Swis.Loc Architecture’s proposal for the BOFFO Michael Bastian competition is profoundly influenced by the Maine light and atmosphere that informed this season’s looks. We are captivated by the exquisite texture and detail in every corner of Andrew Wyeth’s paintings. The landscape and quality of light he depicted became our muse; in the landscape’s vegetation, raw umber, raw sienna, and yellow and gold ochre; in the changing light, at times a fiery orange, other times a diffuse and somber grey. Our aim is to transport visitors to the sense of space and solitude that is evoked in the far northern reaches of New England and in the mood of this season’s collection.

A Separation of Spaces
One’s first engagement with the installation is an oblique view of the shipping containers lifted upon timber piers, creating discontinuity with the space of the headhouse and reinforcing that a different space exists within. A 40-foot timber ramp of basic and monumental form extends from the glazed entry wall. The ramp and the interior are lined with soil, vegetation, and brush transported from a blueberry meadow located near Ellsworth, Maine, on the family property of Swis.Loc partner, Timothy Lock. The mid-to-late October timing of the BOFFO installation is perfect. The relocated landscape will have the near peak autumn colors of coastal Maine – a Wyeth painting in the flesh.

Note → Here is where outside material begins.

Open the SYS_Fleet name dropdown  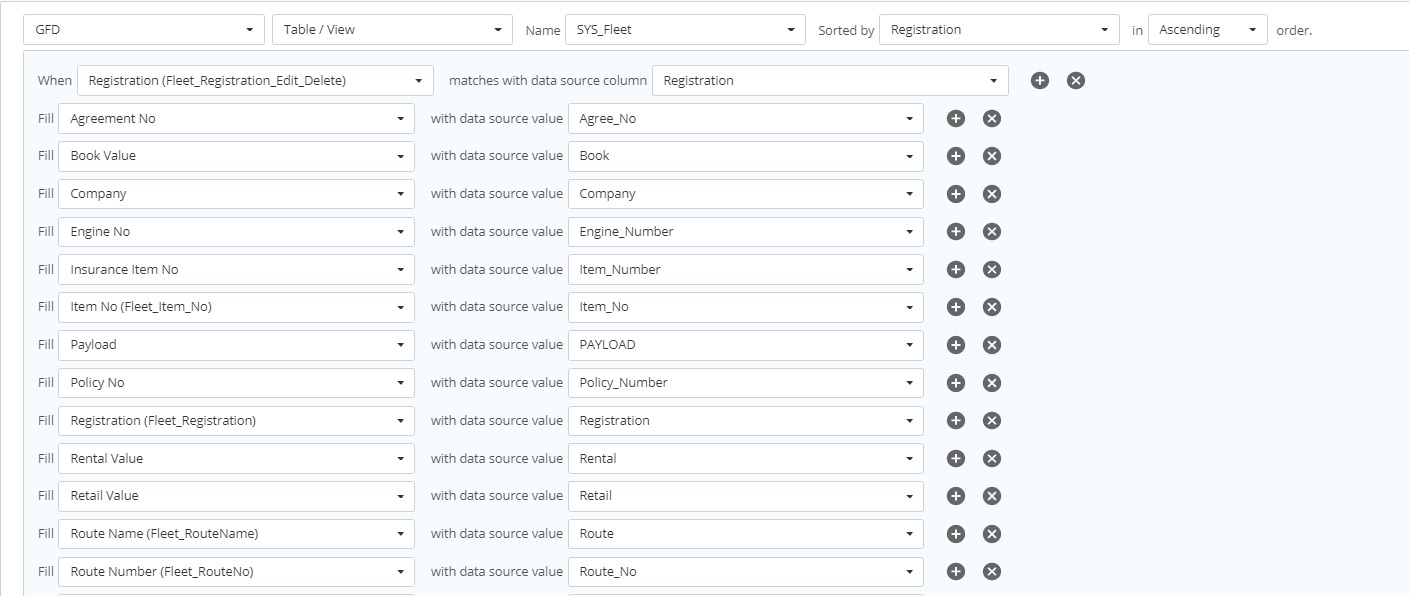685,30
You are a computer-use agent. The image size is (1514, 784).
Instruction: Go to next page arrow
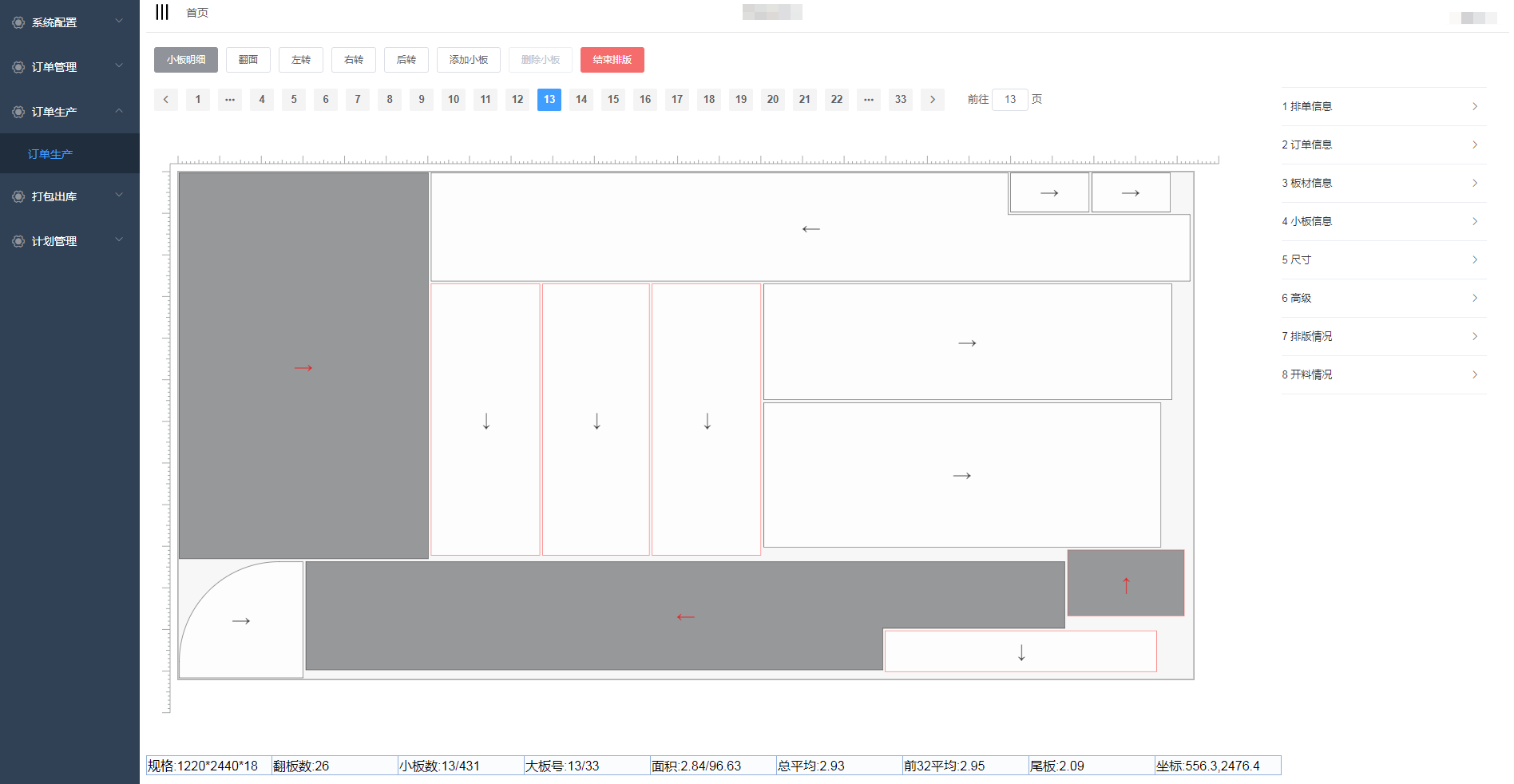(x=932, y=100)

An Exchange of the Authentic
As visitors enter the installation, they will find the landscape has not been the only exchange of the literal and figurative. Inside, six looks from the collection hang from weathering steel rods staked into the transported earth, their rusted patina playing off the autumn palette. Beyond them, a 50-foot rear projection video wrapping two faces of the interior depicts the Maine landscape from which the earth and vegetation originated. Arranged in the mid-ground of this remote landscape, six more looks from the collection hang off the same weathered steel rods, exposed to the wind, rain, and sun.

A Passage of Light and Time
The video is crisp and clear. There is little movement. Wind shakes the vegetation, perhaps occasionally lifting the sleeve of a shirt. The light changes slowly. To increase visitors’ immersion into this distant atmosphere, color-programmable LEDs line the base of the wall opposite the projection, suffusing the space with light exactly matching the changing qualities of the Maine scene. To further heighten the experience, certain times of day will be carefully stitched together; noon, dusk, twilight and midnight all pass within the span of 30 minutes. The installation space, with its ambient lighting pinned to the video, will pulse in synchronicity with the landscape, at times leaving the clothing – both in the space and in the landscape – illuminated by only a small spot light at the base of each weathered steel post.